I know there are a lot of regular followers of this blog and as I’ve said it seems as if I’ve just about “maxed out” on finding new content and the blog as been languishing. I feel guilty about that but I also don’t want the blog to die.
What inspired the blog was my idea of retiring to Panama (I’ve been working on that and have received my Pensionado visa but my inability to sell my Boston Whaler Revenge has been keeping me in Fort Lauderdale.) and building a shanty boat to live the last of my days in the Bocas del Toro Archepelego. I have bought plans and have a couple of boats in mind. But I doubt they’ll ever get built for several reasons, not the least of which is financial. Another reason is the ability to move a houseboat/shantyboat from one place to another. You need an engine and an engine needs fuel and fuel is expensive in Bocas and it isn’t going to get any cheaper. I’ve looked at the possibility of putting a sail and lee boards on the thing but hours, days and months of reflection combined with over 30 years of professional boating experience tells me that isn’t such a good idea. Not that it couldn’t be done, but just not one of the greatest light-bulb above the head ideas in the long history of nautical ventures.
I grew up in austere New England and honestly am the descendent of real Puritans who, while they didn’t come over on the Mayflower, actually knew people who did. Both sides of my family were ensconsed in Massachusettes and then coastal New Hampshire and Maine and were among the first to be stealing the land from the natives. With that heritage and a lifetime of living on the edge of poverty I embrace minimalism naturally which is probably why I’m so attracted to the whole concept of shantyboats.
But I’m also a sailor. I worked professionally as a captain for nearly 20 years and spent another dozen repairing and restoring boats. I ran an 85 foot ketch on the French Riviera and the Spanish Costa del Sol for three years before sailing across the Atlantic in ’91. That’s really not a big deal and no great feat of navigation is involved. After all, in the Atlantic if you sail due east or due west eventually a large continent will appear.
When I returned to the States after my European adventure I bought a beautiful 26 foot Kaiser sailboat (hull #24 of 26 built) that I single-handed from Fort Lauderdale to Mexico, Belize and the Rio Dulce in Guatemala and back on a nine-month vacation. Although the houseboat idea has been rolling around in my mind for a long time so has another one. That of buying a sailboat and sailing it down through the Bahamas, through the Windward Passage and on to Panama. And as I keep lowering the price of the Whaler the size of the boat I would do this with keeps growing smaller.
But that’s not really a bad thing.
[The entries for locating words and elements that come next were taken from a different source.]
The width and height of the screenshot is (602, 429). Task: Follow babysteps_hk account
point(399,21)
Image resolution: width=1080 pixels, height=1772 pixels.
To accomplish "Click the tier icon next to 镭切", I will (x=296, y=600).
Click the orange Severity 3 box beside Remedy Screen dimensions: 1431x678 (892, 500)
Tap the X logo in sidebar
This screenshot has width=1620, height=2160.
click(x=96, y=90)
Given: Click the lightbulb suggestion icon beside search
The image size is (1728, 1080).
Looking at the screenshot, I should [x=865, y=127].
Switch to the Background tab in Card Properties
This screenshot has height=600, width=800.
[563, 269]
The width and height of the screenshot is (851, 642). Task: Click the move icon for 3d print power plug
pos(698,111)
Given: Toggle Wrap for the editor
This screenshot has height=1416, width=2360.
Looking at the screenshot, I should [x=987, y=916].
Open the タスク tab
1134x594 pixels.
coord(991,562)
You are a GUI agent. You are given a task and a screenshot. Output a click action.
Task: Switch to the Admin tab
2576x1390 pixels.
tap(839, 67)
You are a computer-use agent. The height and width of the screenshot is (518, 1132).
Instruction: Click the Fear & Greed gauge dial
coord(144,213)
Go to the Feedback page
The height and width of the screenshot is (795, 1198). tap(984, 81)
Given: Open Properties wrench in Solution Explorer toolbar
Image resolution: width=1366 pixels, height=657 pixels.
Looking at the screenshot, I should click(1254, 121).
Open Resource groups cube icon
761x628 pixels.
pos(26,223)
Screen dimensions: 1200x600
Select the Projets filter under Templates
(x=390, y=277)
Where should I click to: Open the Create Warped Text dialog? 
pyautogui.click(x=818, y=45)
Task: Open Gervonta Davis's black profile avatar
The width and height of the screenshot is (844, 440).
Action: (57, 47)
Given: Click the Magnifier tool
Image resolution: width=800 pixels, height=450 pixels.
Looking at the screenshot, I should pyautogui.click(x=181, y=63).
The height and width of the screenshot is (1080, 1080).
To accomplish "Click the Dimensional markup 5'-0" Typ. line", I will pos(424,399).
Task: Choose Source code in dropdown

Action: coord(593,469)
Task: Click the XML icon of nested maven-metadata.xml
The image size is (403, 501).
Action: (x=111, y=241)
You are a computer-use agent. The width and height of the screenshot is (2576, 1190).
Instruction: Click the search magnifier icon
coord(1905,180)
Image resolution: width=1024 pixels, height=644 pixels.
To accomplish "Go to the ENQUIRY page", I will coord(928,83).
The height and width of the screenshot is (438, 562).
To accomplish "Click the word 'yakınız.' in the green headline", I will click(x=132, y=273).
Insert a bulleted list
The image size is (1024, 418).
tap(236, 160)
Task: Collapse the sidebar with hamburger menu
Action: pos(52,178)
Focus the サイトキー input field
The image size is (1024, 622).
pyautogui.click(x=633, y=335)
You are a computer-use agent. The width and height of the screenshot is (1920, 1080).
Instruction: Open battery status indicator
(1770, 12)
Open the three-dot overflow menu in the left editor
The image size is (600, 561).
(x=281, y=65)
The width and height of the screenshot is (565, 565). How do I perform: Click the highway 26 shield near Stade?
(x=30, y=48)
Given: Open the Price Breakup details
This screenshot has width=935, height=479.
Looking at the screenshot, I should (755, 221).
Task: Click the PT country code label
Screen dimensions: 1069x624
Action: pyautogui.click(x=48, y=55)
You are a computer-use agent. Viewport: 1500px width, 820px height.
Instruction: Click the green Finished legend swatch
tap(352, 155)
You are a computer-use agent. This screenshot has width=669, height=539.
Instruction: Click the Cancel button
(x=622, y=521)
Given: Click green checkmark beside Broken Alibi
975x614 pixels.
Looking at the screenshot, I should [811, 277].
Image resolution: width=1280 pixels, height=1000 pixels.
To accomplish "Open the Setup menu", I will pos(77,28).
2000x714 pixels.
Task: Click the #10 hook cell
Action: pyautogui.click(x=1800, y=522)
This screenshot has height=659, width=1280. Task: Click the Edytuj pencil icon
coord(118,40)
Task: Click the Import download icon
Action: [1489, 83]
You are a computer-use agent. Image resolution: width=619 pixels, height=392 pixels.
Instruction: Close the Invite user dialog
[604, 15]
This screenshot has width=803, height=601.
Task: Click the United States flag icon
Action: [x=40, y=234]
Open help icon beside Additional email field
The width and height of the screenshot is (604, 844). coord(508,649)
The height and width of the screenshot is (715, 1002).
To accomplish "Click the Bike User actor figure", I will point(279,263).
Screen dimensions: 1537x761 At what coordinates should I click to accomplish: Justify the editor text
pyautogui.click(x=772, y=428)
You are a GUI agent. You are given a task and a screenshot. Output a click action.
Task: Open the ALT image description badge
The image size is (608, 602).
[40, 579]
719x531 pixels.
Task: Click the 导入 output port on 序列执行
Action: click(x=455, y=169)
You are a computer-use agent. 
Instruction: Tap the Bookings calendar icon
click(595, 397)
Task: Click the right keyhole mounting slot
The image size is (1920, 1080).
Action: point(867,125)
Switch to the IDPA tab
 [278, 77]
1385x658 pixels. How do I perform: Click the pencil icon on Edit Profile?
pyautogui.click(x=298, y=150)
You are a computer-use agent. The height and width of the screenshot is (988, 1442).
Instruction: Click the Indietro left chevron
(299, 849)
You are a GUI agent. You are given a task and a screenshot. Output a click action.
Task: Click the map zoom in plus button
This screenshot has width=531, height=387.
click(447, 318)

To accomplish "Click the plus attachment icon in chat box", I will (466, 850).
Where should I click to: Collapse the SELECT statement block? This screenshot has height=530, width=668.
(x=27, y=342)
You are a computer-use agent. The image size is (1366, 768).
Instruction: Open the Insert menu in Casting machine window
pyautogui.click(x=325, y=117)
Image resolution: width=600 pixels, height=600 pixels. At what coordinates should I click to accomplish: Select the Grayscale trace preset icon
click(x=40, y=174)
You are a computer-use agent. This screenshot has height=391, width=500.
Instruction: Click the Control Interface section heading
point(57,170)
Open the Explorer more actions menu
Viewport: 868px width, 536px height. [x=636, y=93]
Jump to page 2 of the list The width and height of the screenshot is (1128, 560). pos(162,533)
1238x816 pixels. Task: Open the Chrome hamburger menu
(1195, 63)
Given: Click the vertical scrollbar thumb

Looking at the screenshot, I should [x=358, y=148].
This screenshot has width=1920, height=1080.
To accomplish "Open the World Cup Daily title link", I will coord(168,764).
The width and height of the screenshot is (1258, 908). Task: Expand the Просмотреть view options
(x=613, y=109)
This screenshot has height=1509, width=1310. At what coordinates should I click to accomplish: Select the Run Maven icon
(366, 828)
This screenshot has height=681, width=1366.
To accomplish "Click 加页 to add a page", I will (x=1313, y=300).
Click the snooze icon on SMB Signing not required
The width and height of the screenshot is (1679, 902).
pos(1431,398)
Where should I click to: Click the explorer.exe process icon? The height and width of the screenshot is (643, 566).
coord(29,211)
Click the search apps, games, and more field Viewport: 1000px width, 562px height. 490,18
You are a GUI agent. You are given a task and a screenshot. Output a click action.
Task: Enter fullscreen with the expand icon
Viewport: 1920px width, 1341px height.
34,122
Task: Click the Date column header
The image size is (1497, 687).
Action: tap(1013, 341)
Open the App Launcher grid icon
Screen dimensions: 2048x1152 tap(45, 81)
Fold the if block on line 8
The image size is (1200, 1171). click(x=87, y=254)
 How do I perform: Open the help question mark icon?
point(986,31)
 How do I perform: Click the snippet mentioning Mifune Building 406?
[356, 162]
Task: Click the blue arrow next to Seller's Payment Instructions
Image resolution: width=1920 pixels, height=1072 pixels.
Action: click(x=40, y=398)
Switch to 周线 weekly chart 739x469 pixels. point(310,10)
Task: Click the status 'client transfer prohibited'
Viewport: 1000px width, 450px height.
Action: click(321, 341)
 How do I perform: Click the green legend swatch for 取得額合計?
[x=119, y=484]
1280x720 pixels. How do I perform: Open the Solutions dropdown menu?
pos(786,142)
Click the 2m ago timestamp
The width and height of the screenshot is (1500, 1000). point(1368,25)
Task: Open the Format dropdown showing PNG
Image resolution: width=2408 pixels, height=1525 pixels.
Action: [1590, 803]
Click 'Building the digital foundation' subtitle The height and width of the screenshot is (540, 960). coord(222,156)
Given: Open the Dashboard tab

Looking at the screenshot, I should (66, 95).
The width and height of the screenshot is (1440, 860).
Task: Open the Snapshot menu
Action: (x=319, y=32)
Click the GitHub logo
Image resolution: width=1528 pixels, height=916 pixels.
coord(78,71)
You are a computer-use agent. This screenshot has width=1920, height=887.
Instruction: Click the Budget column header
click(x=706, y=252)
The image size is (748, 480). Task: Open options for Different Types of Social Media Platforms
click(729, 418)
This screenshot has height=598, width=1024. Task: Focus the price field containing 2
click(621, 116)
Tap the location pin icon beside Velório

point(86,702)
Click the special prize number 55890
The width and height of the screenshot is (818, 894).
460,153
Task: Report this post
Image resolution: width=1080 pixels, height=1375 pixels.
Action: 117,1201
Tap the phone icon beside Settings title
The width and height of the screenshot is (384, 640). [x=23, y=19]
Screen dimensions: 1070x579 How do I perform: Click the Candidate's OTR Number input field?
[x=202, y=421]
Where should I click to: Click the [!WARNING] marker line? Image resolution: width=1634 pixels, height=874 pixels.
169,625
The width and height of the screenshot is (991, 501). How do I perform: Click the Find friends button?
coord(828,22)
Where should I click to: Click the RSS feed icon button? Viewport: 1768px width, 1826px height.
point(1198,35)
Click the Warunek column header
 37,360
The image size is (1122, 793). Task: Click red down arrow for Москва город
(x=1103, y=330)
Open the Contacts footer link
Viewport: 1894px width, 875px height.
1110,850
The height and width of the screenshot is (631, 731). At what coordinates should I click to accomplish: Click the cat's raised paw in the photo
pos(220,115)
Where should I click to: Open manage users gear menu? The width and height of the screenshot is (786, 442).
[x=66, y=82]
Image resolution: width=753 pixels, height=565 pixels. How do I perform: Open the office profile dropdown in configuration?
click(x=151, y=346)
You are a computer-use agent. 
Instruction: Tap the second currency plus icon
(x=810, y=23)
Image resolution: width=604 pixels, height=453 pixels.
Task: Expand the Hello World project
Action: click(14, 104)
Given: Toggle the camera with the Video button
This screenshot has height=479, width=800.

I’m looking for another good adventure and lots of circumnavigations have been done on small vessels. http://www.microruising.com/famoussmallboats.htm About three years ago I had the money in the bank where I could have bought a 30 foot boat and done the trip. I should have but I didn’t and with the recent economy I no longer have the money.
Here is my thinking at the moment.
Buying a boat rather than building one has the advantage of an already existing boat generally has a lot of “stuff” with it…spare parts, compasses, etc. Things you don’t have to go out and buy.
A smaller boat fits in with diminishing physical condition. I had a heart attack a year and a half ago and a life time of abusing my lungs with smoke leaves me sometimes short of breath. I can handle a small boat a lot easier than I can one of even 30 feet.
I am going to expand this blog to include small, minimalist sailing craft as well as houseboats and shantyboats. The change will be made in the next couple of days. I hope you’ll continue to enjoy the blog in its revamped form.